SOL Hanky Panky in Patrick County

SOL reading pass rates for Patrick County elementary schools. Stuart Elementary can be seen in red. Image source: Cranky’s Blog

After butting heads with Patrick County school Superintendent William D. Sroufe, Muriel Waldron, a principal of Stuart Elementary school in the mountain hamlet of Stuart, was removed from her position in 2015. A key source of contention was her administration of programs for treating children with cognitive disabilities.

When children are found eligible for special education, they are exempt from taking the Standards of Learning (SOL) test and placed in the Virginia Alternate Assessment Program (VAAP). Sroufe’s gripe with Waldron was that she failed to ensure that Stuart Elementary teachers applied the participation criteria properly. Waldron contended that the superintendent wanted her out because her reading of the policy was depressing average SOL scores.

After getting canned, Waldron alleged that Stroufe had libeled her, and sued for damages. Last week a Patrick County jury awarded her $500,000 in damages. Here’s how the Martinsville Bulletin summed up the underlying issues:

Waldron’s lawyer contended that significantly more students at Stuart Elementary have qualified for VAAP since Waldron was reassigned, arguing that Patrick County Schools wanted more students to be placed in VAAP in an effort to get schools’ test scores up on state measures. Sroufe’s lawyer and some school system officials denied that.

However, Karen Wood, formerly Patrick County Schools’ director of the Phonological Awareness Literacy Screening (PALS) program, testified that in late March or early April 2015 she overheard an office conversation in which she alleges Patrick County Schools Assistant Superintendent for Instruction Cyndi Williams expressed to Special Education Director Ann Fulcher that there were not enough students in VAAP in Patrick schools, especially at Stuart Elementary School. Wood alleged Fulcher then told Williams that she would see what she could do.

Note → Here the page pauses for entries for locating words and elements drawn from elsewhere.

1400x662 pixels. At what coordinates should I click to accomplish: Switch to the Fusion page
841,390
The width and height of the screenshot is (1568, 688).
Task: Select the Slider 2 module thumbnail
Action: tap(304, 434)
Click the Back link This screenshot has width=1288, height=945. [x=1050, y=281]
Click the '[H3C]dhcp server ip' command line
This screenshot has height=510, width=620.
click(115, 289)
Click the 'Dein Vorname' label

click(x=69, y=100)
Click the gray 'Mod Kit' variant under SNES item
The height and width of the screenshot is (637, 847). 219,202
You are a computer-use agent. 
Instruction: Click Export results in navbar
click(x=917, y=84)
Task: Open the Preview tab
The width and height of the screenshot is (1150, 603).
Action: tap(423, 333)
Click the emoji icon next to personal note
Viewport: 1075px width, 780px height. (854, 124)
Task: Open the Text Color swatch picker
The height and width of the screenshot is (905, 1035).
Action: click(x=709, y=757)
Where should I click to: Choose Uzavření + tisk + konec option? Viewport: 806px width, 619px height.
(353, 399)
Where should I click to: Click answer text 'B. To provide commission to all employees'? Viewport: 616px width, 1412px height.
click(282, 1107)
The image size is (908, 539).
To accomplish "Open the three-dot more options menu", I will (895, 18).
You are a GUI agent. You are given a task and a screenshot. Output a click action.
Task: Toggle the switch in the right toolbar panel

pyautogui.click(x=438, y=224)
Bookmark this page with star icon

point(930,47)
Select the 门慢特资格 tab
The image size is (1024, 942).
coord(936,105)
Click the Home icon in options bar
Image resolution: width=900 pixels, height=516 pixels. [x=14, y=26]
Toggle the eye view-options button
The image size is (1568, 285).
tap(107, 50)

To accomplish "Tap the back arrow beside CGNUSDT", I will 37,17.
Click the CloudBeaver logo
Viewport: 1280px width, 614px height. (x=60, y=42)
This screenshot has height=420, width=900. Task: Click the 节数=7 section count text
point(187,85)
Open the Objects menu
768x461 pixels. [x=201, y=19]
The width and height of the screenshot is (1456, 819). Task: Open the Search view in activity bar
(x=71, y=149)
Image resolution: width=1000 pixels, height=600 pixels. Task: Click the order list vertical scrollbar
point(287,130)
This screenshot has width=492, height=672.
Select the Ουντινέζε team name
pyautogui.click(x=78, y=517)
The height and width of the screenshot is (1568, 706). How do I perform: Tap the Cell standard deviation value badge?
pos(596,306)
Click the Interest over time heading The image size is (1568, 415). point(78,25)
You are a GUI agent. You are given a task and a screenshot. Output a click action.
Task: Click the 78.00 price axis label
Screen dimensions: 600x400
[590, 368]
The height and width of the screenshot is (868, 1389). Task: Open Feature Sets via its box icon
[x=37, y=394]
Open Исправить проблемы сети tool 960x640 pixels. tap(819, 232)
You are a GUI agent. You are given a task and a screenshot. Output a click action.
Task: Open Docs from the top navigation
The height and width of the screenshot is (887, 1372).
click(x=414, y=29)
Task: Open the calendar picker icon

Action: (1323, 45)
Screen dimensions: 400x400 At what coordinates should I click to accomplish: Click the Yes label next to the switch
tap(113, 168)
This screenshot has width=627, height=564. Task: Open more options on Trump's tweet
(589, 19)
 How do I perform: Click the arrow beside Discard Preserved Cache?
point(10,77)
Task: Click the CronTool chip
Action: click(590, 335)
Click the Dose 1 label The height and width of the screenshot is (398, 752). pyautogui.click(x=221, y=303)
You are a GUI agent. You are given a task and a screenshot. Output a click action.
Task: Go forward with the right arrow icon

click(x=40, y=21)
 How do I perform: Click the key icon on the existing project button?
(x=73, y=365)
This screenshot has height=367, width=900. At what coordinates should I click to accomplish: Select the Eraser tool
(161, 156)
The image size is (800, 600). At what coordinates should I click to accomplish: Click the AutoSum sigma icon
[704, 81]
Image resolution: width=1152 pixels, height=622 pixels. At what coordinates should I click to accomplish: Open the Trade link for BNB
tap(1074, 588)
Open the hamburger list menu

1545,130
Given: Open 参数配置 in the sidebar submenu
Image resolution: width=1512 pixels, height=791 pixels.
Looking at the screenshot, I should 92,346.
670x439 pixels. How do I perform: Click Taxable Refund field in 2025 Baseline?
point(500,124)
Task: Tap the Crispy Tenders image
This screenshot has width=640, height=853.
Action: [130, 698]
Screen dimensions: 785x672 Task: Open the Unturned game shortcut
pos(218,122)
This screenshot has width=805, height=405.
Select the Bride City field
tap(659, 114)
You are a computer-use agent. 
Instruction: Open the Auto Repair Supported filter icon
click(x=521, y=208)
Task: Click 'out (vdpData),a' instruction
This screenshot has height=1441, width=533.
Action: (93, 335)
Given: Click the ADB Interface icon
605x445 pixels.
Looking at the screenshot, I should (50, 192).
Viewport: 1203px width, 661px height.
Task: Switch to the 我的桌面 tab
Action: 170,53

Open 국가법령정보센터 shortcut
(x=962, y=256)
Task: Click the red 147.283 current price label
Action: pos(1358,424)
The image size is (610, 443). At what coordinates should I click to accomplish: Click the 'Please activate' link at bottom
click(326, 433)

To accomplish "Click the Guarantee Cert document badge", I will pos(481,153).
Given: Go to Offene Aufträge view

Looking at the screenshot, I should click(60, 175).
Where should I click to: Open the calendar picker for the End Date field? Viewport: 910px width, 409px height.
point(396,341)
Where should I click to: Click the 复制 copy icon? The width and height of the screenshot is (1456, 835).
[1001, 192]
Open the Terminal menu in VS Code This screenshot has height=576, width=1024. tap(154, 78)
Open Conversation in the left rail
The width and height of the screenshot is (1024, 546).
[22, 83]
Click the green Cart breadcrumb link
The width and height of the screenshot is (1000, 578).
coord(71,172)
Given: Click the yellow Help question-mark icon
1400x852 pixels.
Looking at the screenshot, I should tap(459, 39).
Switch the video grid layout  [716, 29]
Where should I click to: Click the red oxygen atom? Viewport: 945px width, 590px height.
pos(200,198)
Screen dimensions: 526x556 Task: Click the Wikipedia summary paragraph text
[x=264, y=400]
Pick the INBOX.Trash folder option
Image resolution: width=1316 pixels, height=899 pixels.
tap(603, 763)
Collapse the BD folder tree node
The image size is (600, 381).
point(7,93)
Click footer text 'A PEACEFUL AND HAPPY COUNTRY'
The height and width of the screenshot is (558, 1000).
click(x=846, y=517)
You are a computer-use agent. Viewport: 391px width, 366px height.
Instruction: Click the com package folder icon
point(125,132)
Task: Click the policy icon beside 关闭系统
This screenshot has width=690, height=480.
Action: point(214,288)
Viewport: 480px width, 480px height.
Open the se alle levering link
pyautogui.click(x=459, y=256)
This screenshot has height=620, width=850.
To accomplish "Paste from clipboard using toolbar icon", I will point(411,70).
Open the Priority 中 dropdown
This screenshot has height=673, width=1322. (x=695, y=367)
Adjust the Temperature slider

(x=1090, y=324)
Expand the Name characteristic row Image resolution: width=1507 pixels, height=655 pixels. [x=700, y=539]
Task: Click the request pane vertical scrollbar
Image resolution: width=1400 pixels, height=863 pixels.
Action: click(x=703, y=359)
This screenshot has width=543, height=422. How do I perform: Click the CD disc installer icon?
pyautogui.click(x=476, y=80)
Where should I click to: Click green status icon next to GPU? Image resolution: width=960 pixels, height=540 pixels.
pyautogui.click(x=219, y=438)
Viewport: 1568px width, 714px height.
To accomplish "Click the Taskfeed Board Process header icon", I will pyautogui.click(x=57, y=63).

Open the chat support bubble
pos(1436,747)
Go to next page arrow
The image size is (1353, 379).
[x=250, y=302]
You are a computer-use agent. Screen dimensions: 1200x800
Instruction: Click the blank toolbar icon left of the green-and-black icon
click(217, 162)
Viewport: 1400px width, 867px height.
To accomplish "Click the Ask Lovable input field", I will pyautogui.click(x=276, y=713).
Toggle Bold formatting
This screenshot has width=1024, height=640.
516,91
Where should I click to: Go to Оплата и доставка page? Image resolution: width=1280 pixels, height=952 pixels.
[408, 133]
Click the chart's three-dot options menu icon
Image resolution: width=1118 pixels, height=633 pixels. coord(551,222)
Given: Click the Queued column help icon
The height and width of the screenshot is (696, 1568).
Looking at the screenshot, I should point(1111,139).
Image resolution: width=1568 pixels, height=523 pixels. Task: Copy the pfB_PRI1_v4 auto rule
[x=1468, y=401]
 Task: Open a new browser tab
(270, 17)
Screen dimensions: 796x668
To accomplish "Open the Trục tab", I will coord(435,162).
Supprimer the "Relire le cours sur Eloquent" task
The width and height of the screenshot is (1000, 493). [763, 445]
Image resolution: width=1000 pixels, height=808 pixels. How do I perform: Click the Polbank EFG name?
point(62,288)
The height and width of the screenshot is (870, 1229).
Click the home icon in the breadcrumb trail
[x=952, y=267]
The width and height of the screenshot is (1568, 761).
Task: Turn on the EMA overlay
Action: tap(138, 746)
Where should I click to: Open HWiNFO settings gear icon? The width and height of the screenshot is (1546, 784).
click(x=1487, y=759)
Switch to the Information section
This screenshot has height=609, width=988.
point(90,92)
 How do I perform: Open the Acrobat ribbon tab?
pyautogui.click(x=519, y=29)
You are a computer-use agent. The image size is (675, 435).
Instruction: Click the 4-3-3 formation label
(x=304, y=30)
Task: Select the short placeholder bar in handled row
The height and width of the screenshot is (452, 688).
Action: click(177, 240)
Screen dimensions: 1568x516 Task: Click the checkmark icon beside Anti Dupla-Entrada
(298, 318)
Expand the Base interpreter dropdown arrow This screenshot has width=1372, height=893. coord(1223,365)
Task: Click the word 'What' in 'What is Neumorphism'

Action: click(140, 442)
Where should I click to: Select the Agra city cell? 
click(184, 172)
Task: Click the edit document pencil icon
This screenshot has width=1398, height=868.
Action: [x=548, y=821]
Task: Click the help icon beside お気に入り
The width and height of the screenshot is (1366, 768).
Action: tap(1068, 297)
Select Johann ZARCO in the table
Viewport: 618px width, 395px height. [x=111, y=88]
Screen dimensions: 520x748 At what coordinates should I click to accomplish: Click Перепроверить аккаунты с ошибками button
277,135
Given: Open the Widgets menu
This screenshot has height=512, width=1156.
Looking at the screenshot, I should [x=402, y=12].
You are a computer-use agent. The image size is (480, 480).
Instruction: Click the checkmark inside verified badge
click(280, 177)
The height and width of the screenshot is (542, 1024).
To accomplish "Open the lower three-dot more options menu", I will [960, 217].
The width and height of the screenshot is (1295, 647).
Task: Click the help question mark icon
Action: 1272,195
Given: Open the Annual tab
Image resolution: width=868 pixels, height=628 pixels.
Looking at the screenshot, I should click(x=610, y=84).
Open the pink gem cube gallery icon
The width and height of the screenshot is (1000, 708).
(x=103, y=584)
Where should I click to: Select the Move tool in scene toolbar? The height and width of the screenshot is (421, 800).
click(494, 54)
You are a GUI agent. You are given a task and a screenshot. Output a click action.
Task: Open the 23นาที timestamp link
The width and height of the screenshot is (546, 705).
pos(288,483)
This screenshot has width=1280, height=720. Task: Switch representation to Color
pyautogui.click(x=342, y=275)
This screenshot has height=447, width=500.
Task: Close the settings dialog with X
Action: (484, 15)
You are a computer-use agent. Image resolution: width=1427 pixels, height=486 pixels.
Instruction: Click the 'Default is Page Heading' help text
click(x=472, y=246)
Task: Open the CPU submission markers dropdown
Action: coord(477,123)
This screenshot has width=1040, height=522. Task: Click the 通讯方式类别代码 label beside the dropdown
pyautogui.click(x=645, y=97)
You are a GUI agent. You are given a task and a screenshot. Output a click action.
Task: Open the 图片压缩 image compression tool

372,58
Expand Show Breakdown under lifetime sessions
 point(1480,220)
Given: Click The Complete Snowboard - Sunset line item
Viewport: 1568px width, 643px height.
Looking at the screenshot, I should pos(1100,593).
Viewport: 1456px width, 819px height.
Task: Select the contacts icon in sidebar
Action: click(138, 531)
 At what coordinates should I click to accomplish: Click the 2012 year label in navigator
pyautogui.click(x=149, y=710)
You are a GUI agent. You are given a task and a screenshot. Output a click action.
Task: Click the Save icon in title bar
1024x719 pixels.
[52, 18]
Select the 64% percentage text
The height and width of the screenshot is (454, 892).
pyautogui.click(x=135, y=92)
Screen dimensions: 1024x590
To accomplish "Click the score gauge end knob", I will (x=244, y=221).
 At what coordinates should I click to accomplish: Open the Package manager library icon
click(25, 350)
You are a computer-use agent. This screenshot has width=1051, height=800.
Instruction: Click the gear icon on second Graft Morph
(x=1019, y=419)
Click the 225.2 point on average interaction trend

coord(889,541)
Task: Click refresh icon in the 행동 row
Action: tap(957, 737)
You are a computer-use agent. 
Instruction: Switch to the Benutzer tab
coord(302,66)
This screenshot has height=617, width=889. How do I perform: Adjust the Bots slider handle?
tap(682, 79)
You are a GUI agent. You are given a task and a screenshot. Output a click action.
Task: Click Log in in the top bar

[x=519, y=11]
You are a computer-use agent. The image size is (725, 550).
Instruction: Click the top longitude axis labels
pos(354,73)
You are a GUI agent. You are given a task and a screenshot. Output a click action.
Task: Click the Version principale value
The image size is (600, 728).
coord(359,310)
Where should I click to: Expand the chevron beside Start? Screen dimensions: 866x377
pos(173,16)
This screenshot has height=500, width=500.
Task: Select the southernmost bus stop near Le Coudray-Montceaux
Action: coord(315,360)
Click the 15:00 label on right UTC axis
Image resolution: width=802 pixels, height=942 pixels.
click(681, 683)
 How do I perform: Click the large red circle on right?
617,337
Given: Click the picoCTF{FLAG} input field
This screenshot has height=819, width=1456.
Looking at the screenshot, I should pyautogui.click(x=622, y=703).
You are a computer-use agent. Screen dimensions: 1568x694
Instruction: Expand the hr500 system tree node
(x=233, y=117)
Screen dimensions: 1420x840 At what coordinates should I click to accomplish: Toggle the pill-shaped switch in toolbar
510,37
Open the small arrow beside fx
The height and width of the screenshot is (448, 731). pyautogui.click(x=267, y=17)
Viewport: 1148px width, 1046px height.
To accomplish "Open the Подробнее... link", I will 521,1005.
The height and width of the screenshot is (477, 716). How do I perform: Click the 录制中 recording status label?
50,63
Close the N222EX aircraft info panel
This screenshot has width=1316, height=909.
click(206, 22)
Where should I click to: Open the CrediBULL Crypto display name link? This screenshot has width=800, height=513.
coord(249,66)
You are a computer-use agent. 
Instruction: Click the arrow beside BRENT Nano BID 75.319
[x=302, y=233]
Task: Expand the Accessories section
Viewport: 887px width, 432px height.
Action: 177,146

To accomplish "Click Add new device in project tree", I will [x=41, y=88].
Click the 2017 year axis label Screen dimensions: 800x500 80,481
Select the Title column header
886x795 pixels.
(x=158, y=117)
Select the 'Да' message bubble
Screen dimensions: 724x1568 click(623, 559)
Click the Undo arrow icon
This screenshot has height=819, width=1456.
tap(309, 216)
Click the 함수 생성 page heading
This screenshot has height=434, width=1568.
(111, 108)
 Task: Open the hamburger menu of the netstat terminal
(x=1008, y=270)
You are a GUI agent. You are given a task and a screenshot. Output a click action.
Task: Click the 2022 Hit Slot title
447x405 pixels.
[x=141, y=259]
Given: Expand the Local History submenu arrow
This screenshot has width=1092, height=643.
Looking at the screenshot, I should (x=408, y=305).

Williams denied ever discussing with anyone the possibility of moving students into VAAP as a way of getting schools’ test scores up, and she said no Patrick schools have improved their accreditation statuses by moving students into VAAP.

Patrick County elementary schools SOL math scores.

John Butcher, author of Cranky’s blog, got wind of this story and did a little checking. Regardless of who said what and who was telling the truth, one thing can be verified for certain. After Waldron was removed, Stuart Elementary showed a dramatic improvement in its SOL scores.

Is it possible that school administrators thought some Stuart Elementary students really, truly needed to be classified as having cognitive disabilities? Or were Patrick school administrators gaming the system for the purpose of bolstering SOL pass rates?

That’s hard to say. But between the testimony and the statistics, I share Butcher’s suspicions that Patrick officials were trying to stack the deck. I just can’t say for certain without more data. It would be helpful, for instance, to compare the percentage of children with cognitive disabilities at Stuart Elementary with that of other elementary schools, as well as elementary schools statewide. Was Stuart Elementary an outlier? Was Patrick County an outlier?

Patrick certainly would not be the only school district that has tried to game the SOLs. The bigger question is whether the public education system has any accountability. Will the school board dig deeper? Will the Virginia Department of Education take a closer look? Or will the educational establishment just look away?

Butcher thinks accountability might come from the legal system. Writes he: “The good taxpayers of Patrick County now can look forward to the possibility of … lawsuits by the parents of the kids who might claim their children were misclassified in order to cheat on the SOLs.”

Update: Children with learning disabilities are not “placed in” the Virginia Alternate Assessment Program (VAAP), as I wrote. Rather, the program is used to assess students with the most significant cognitive disabilities, Charles Pyle with the Virginia Department of Education informs me. Most special education children take the SOL tests, he says, although some may take alternate tests if determined to be appropriate by their IEP teams.